My cousin and her husband live in the suburbs of London. One morning they woke up to find that their car had been stolen from outside their house. They immediately phoned the police to report the theft, before leaving for work by bus.

When they returned home later the same day, they found to their surprise that their car had been brought back and was parked in its usual place outside their house. Under one of the windscreen wipers was a small envelope.

They quickly opened it and found a note apologizing for “borrowing” their car. The man who had written it explained that he didn’t have a car himself and his wife had gone into labour in the middle of the night with their first baby. So he hoped they didn’t mind too much that he had taken their car without their permission in order to run her to the hospital.

By way of compensation, he enclosed two tickets for the West End show on Saturday evening. They were both delighted as they loved music and had been trying for ages to get tickets to this particular musical.

It was a perfect evening. They had front row seats and the show itself was as good as they had expected. They were in such a good mood after it that they decided to go for a meal at their favourite Italian restaurant. When they eventually got home just after midnight, a new shock awaited them. While they were away, their house had been burgled! Everything of value had been stolen. They knew immediately who the thief was because lying on the kitchen table was a note in handwriting they recognized, saying: hope you enjoyed the show!

Task 60. Speak on your idea of how to prevent crime and to deal with criminals.
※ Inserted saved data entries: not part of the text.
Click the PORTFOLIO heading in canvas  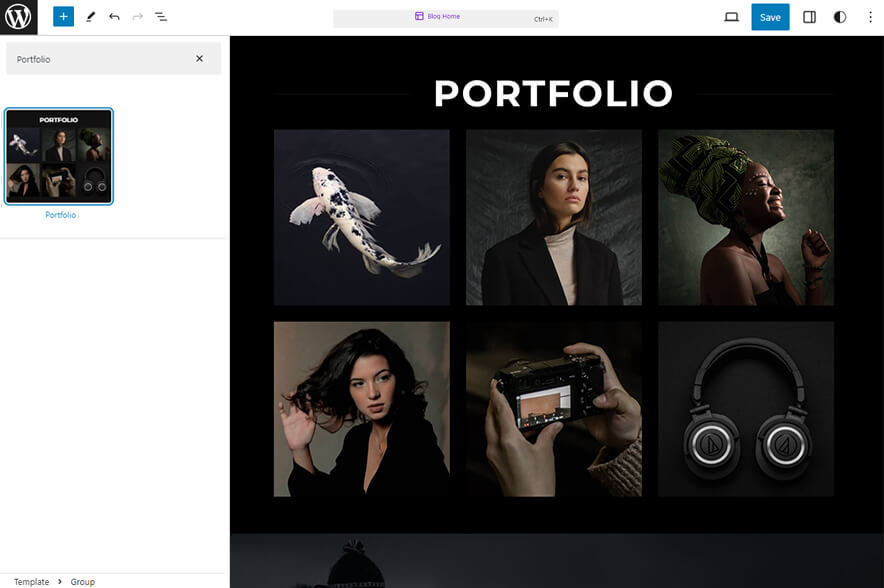tap(553, 94)
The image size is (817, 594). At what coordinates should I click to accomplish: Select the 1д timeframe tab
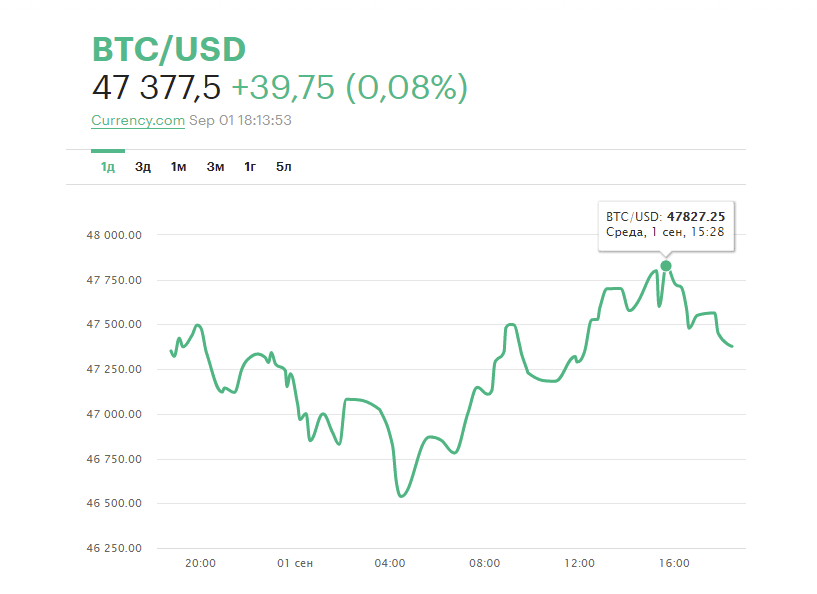[106, 166]
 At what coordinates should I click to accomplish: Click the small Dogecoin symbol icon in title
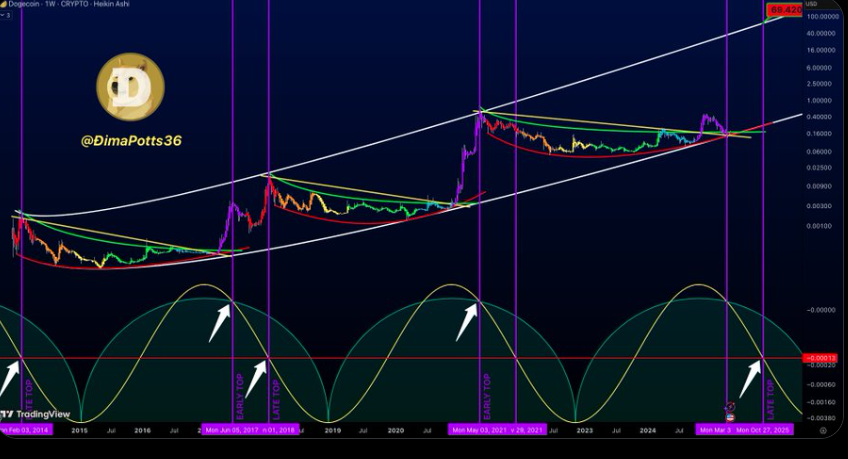click(x=5, y=5)
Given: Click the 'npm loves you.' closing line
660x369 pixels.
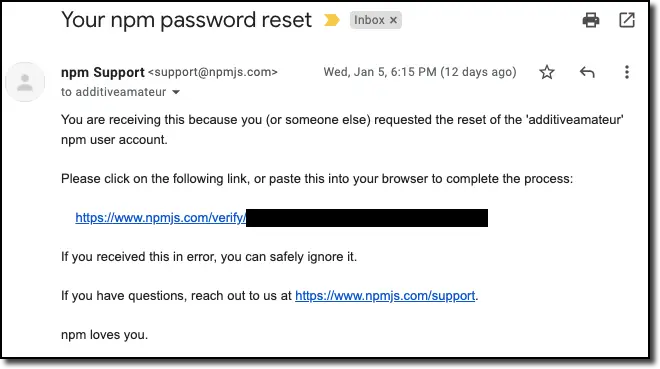Looking at the screenshot, I should tap(104, 335).
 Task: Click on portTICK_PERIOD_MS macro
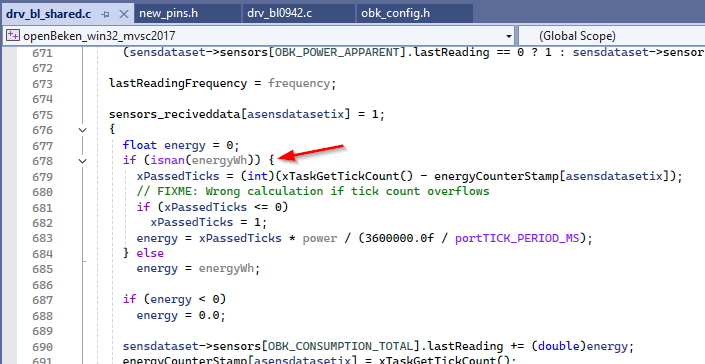pos(518,238)
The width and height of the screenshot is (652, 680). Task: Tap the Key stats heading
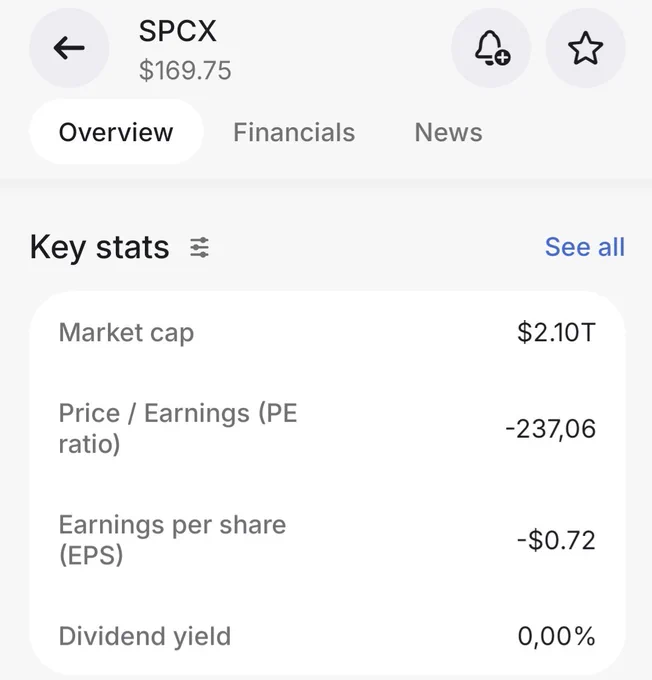click(99, 248)
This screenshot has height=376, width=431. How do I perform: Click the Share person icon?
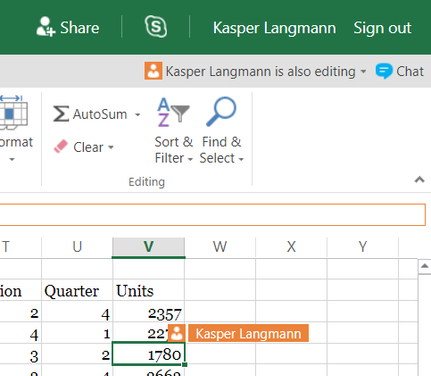click(45, 26)
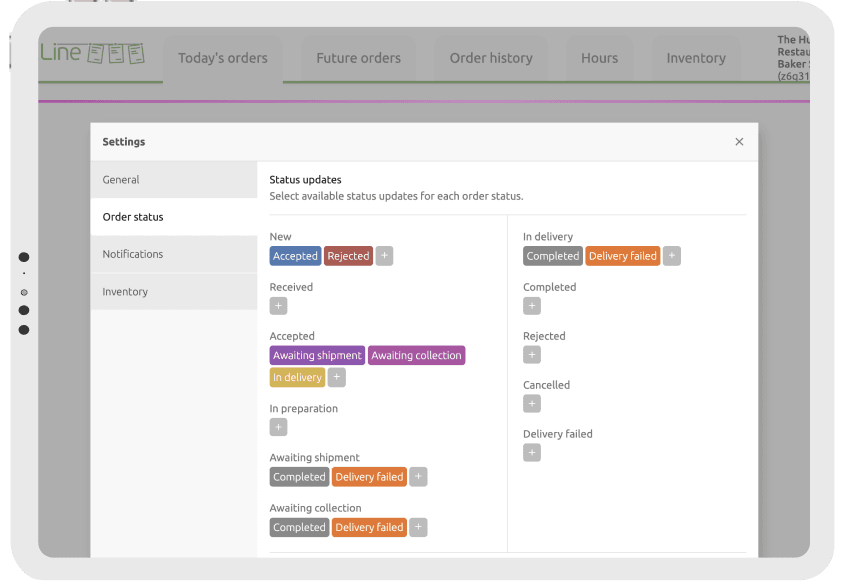844x581 pixels.
Task: Add a status option under New
Action: (384, 255)
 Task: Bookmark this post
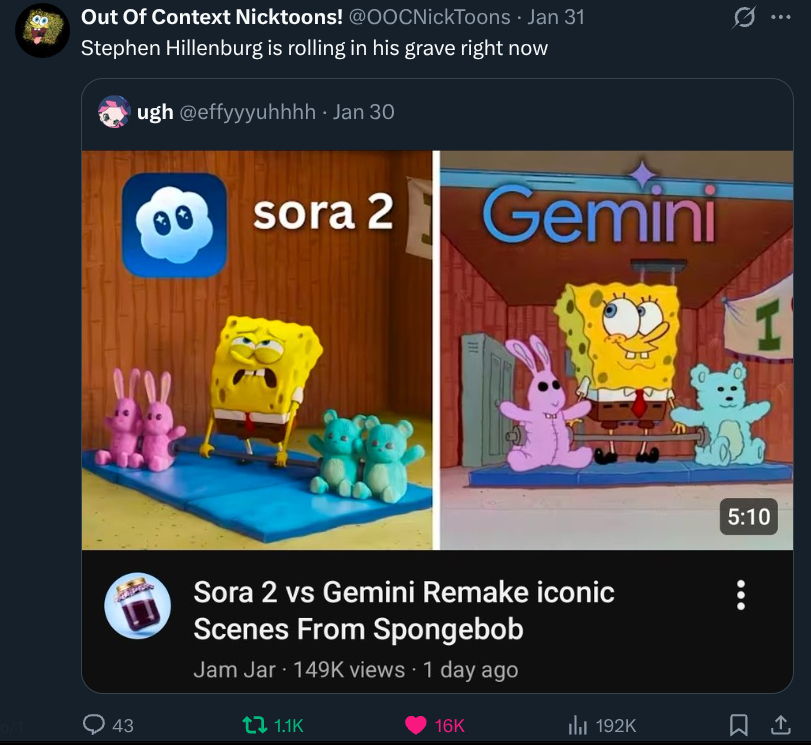[x=739, y=725]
Task 61. Translate the texts in writing.

1.

Studying Crime

There are a lot of practical difficulties in the study of crime. First, a great many offences are never discovered by or reported to the authorities. They include such offences as exceeding speed limits or illegal parking, but in large cities can include serious crimes such as burglary and robbery. In many instances victims do not want publicity, which is often true in cases of rape, children stealing from parents, and business frauds.

A second difficulty is that the police and public prosecutors prosecute only a percentage of crimes that are reported to them. There may be insufficient evidence, or the authorities may decide not to prosecute certain types of offences and offenders, preferring to deal with them in other ways.

Criminologists (scientists who study crime) include in their research studies the measuring of hidden crimes which may not appear in ordinary police statistics. They may question people about crimes it is known they have committed but for which they have not been prosecuted. They may question people to find out if they have been victims of crimes which they have not reported to the police. This kind of research is a useful way of discovering the amount of criminal behaviour which truly exists in society, the cases of such behaviour, and the reasons for such behaviour not being prosecuted in the courts.

2.

In the United States today there are more than half a million criminals serving time in prison. Most prisoners are male high-school dropouts between the ages of 18 and 29. Even more shocking is the fact that the number and rate of imprisonment has more than doubled over the past twenty years, and the recidivism – that is, the rate for rearrest – is more than 60 percent.

Although the stated goal of most prison systems, on both federal and state levels, is to rehabilitate the inmates and to reintegrate them into society, the systems themselves do not support such a result. Prisons are usually geographically or psychologically isolated and terribly overcrowded. Even in the more enlightened prisons, only one-third of the inmates have vocational training opportunities or work release options.

If prisons are indeed to achieve the goal of rehabilitating offenders, then the prisons themselves will have to change. First, they will have to be smaller, housing no more than five hundred prisoners. Second, they will have to be built in or near population centers with community resources available for gradual reintegration into society. Finally, prison program must be restructured to include work release and vocational and academic training that promises to carry over into the inmate’s life after release.